* Task requirements: Print the records below exactly, leaving out nothing.

* Records shown:
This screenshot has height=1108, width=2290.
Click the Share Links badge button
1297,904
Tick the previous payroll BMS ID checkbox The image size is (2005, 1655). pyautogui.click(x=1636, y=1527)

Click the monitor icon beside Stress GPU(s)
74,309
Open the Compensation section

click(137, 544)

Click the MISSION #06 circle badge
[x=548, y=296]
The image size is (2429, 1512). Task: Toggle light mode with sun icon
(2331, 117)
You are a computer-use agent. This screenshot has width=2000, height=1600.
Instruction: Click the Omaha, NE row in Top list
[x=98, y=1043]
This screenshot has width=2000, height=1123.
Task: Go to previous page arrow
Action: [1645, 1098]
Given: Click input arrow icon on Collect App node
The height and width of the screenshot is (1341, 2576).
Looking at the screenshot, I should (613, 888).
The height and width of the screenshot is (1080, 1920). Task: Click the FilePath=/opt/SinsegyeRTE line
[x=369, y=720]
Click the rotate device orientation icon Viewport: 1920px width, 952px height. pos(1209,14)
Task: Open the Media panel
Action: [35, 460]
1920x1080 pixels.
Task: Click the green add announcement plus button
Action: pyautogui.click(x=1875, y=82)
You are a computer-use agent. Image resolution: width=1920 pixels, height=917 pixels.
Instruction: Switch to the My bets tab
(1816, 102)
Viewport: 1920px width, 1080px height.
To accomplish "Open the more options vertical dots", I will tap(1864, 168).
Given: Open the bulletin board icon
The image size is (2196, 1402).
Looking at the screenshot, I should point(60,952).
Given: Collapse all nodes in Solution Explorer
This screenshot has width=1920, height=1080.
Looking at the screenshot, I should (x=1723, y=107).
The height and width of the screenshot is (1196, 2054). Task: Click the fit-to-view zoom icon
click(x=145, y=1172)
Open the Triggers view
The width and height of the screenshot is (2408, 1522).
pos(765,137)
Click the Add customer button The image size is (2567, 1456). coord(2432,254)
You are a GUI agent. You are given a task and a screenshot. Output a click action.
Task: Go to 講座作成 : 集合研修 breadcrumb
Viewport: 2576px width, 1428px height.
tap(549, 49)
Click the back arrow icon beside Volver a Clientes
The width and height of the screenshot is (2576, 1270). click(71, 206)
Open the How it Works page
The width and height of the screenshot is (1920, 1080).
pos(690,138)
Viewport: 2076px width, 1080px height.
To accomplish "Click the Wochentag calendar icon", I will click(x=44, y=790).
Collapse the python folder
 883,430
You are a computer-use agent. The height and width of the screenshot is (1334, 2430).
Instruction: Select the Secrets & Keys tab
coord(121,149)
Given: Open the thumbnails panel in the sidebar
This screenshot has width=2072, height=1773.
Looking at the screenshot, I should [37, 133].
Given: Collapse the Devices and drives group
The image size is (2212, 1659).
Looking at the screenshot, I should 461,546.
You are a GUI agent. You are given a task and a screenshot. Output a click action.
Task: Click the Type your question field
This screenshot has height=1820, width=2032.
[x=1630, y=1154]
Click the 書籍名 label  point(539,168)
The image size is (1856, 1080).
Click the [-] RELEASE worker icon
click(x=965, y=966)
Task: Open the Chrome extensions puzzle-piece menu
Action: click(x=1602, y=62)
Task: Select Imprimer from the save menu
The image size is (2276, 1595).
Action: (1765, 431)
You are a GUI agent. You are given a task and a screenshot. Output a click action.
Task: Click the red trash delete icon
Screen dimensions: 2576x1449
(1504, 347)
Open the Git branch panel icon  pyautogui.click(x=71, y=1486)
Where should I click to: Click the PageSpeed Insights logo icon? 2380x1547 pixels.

* Task result:
This screenshot has height=1108, width=2290.
Click the Share Links badge button
1297,904
Tick the previous payroll BMS ID checkbox The image size is (2005, 1655). pyautogui.click(x=1636, y=1527)

Click the monitor icon beside Stress GPU(s)
74,309
Open the Compensation section

click(137, 544)

Click the MISSION #06 circle badge
[x=548, y=296]
The image size is (2429, 1512). Task: Toggle light mode with sun icon
(2331, 117)
You are a computer-use agent. This screenshot has width=2000, height=1600.
Instruction: Click the Omaha, NE row in Top list
[x=98, y=1043]
This screenshot has width=2000, height=1123.
Task: Go to previous page arrow
Action: [1645, 1098]
Given: Click input arrow icon on Collect App node
The height and width of the screenshot is (1341, 2576).
Looking at the screenshot, I should (613, 888).
The height and width of the screenshot is (1080, 1920). Task: Click the FilePath=/opt/SinsegyeRTE line
[x=369, y=720]
Click the rotate device orientation icon Viewport: 1920px width, 952px height. pos(1209,14)
Task: Open the Media panel
Action: [35, 460]
1920x1080 pixels.
Task: Click the green add announcement plus button
Action: pyautogui.click(x=1875, y=82)
You are a computer-use agent. Image resolution: width=1920 pixels, height=917 pixels.
Instruction: Switch to the My bets tab
(1816, 102)
Viewport: 1920px width, 1080px height.
To accomplish "Open the more options vertical dots", I will tap(1864, 168).
Given: Open the bulletin board icon
The image size is (2196, 1402).
Looking at the screenshot, I should point(60,952).
Given: Collapse all nodes in Solution Explorer
This screenshot has width=1920, height=1080.
Looking at the screenshot, I should (x=1723, y=107).
The height and width of the screenshot is (1196, 2054). Task: Click the fit-to-view zoom icon
click(x=145, y=1172)
Open the Triggers view
The width and height of the screenshot is (2408, 1522).
pos(765,137)
Click the Add customer button The image size is (2567, 1456). coord(2432,254)
You are a GUI agent. You are given a task and a screenshot. Output a click action.
Task: Go to 講座作成 : 集合研修 breadcrumb
Viewport: 2576px width, 1428px height.
tap(549, 49)
Click the back arrow icon beside Volver a Clientes
The width and height of the screenshot is (2576, 1270). click(71, 206)
Open the How it Works page
The width and height of the screenshot is (1920, 1080).
pos(690,138)
Viewport: 2076px width, 1080px height.
To accomplish "Click the Wochentag calendar icon", I will click(x=44, y=790).
Collapse the python folder
 883,430
You are a computer-use agent. The height and width of the screenshot is (1334, 2430).
Instruction: Select the Secrets & Keys tab
coord(121,149)
Given: Open the thumbnails panel in the sidebar
This screenshot has width=2072, height=1773.
Looking at the screenshot, I should [37, 133].
Given: Collapse the Devices and drives group
The image size is (2212, 1659).
Looking at the screenshot, I should 461,546.
You are a GUI agent. You are given a task and a screenshot. Output a click action.
Task: Click the Type your question field
This screenshot has height=1820, width=2032.
[x=1630, y=1154]
Click the 書籍名 label  point(539,168)
The image size is (1856, 1080).
Click the [-] RELEASE worker icon
click(x=965, y=966)
Task: Open the Chrome extensions puzzle-piece menu
Action: click(x=1602, y=62)
Task: Select Imprimer from the save menu
The image size is (2276, 1595).
Action: (1765, 431)
You are a GUI agent. You are given a task and a screenshot. Output a click action.
Task: Click the red trash delete icon
Screen dimensions: 2576x1449
(1504, 347)
Open the Git branch panel icon  pyautogui.click(x=71, y=1486)
Where should I click to: Click the PageSpeed Insights logo icon? 2380x1547 pixels.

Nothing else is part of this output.